## START INFORMATION GIVEN
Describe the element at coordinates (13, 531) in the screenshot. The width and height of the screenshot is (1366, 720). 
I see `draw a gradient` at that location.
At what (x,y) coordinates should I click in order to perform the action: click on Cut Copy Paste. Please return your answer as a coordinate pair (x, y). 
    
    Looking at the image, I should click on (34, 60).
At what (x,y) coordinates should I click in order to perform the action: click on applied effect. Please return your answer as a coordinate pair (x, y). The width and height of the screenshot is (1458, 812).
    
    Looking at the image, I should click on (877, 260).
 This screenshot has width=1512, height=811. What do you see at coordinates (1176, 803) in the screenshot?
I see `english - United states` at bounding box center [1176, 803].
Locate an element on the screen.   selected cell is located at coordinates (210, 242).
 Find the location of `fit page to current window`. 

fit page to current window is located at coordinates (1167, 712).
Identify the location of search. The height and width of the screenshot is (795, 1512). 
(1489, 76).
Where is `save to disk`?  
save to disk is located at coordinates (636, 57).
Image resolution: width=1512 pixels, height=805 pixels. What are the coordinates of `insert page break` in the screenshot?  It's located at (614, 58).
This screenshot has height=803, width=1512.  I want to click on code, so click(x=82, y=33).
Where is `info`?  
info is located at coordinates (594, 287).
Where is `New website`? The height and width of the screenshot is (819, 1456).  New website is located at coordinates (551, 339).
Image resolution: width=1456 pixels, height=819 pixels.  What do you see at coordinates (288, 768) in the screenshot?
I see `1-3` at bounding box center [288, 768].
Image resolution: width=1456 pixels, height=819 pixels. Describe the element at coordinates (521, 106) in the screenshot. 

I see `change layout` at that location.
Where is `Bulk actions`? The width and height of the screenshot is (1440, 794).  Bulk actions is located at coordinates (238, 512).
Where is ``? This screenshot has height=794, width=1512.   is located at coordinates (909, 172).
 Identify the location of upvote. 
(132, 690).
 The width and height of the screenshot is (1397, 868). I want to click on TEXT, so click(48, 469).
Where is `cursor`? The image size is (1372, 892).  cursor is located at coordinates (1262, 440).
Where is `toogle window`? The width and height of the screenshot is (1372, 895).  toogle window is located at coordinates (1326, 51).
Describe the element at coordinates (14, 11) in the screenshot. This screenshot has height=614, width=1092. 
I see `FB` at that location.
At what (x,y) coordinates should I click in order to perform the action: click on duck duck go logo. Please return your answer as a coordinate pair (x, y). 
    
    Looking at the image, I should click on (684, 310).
## END INFORMATION GIVEN
Return all of the rows above without changing anything, keeping every line as it appears.

RESPONSE TO THIS EXERCISE =
Describe the element at coordinates (13, 531) in the screenshot. The width and height of the screenshot is (1366, 720). 
I see `draw a gradient` at that location.
At what (x,y) coordinates should I click in order to perform the action: click on Cut Copy Paste. Please return your answer as a coordinate pair (x, y). 
    
    Looking at the image, I should click on (34, 60).
At what (x,y) coordinates should I click in order to perform the action: click on applied effect. Please return your answer as a coordinate pair (x, y). The width and height of the screenshot is (1458, 812).
    
    Looking at the image, I should click on (877, 260).
 This screenshot has width=1512, height=811. What do you see at coordinates (1176, 803) in the screenshot?
I see `english - United states` at bounding box center [1176, 803].
Locate an element on the screen.   selected cell is located at coordinates (210, 242).
 Find the location of `fit page to current window`. 

fit page to current window is located at coordinates (1167, 712).
Identify the location of search. The height and width of the screenshot is (795, 1512). 
(1489, 76).
Where is `save to disk`?  
save to disk is located at coordinates (636, 57).
Image resolution: width=1512 pixels, height=805 pixels. What are the coordinates of `insert page break` in the screenshot?  It's located at (614, 58).
This screenshot has height=803, width=1512.  I want to click on code, so click(x=82, y=33).
Where is `info`?  
info is located at coordinates (594, 287).
Where is `New website`? The height and width of the screenshot is (819, 1456).  New website is located at coordinates (551, 339).
Image resolution: width=1456 pixels, height=819 pixels.  What do you see at coordinates (288, 768) in the screenshot?
I see `1-3` at bounding box center [288, 768].
Image resolution: width=1456 pixels, height=819 pixels. Describe the element at coordinates (521, 106) in the screenshot. 

I see `change layout` at that location.
Where is `Bulk actions`? The width and height of the screenshot is (1440, 794).  Bulk actions is located at coordinates (238, 512).
Where is ``? This screenshot has height=794, width=1512.   is located at coordinates (909, 172).
 Identify the location of upvote. 
(132, 690).
 The width and height of the screenshot is (1397, 868). I want to click on TEXT, so click(48, 469).
Where is `cursor`? The image size is (1372, 892).  cursor is located at coordinates (1262, 440).
Where is `toogle window`? The width and height of the screenshot is (1372, 895).  toogle window is located at coordinates (1326, 51).
Describe the element at coordinates (14, 11) in the screenshot. This screenshot has height=614, width=1092. 
I see `FB` at that location.
At what (x,y) coordinates should I click in order to perform the action: click on duck duck go logo. Please return your answer as a coordinate pair (x, y). 
    
    Looking at the image, I should click on (684, 310).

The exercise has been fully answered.